Lay out the data, starting with the line containing "Viewport: 588px width, 458px" and going on through the end of the data, as a two-column CSV with the headers text and answer. Give one row per item, put each value in a single quoted field with line breaks replaced by spaces, and leave out the pictures.

* * * *

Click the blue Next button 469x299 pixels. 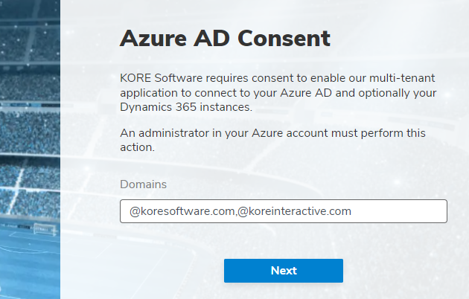tap(283, 271)
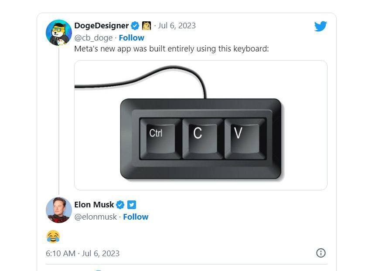Screen dimensions: 365x271
Task: Click the laughing-crying emoji in the reply
Action: (53, 237)
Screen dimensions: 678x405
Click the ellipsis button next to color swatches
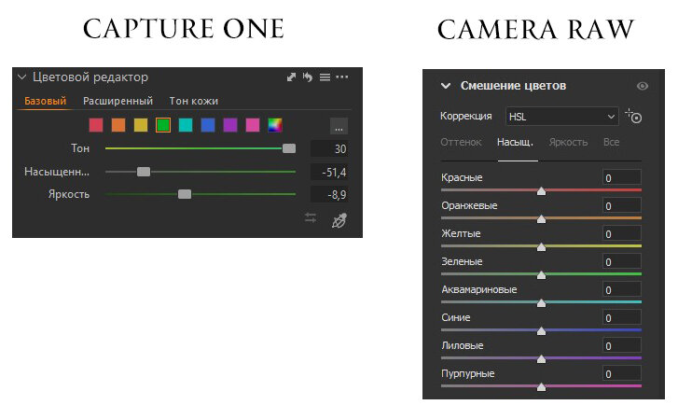click(x=339, y=126)
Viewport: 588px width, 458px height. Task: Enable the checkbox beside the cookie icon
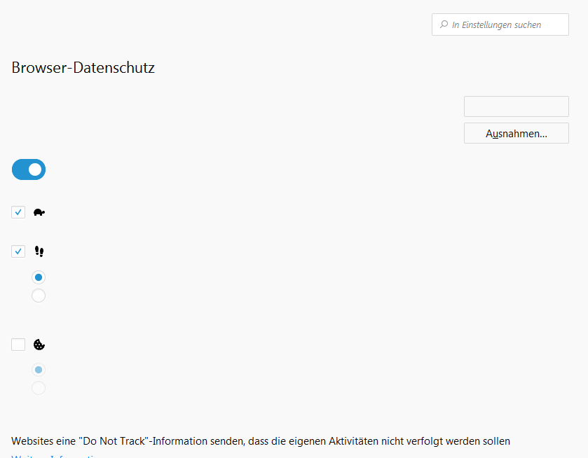18,345
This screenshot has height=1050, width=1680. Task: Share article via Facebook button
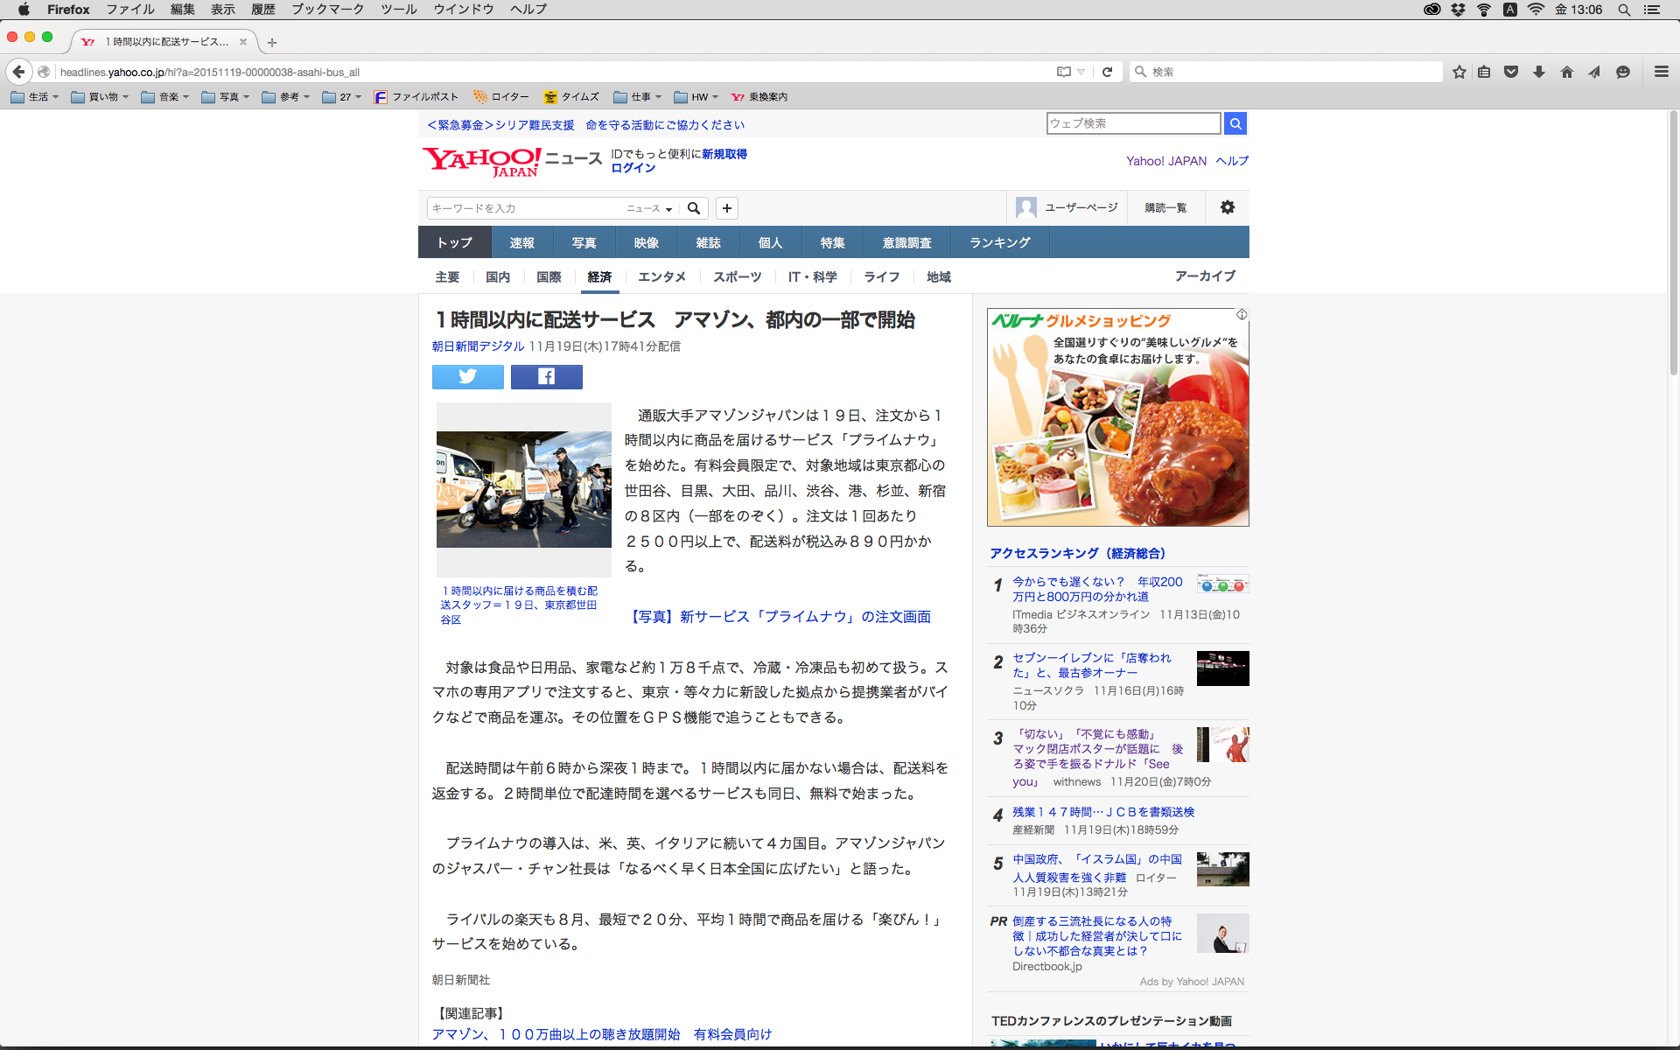[546, 376]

* * * *

--- RESPONSE TO THE EXERCISE ---
text,answer
"Viewport: 588px width, 458px height. Task: Enable the checkbox beside the cookie icon","18,345"
"This screenshot has height=1050, width=1680. Task: Share article via Facebook button","[546, 376]"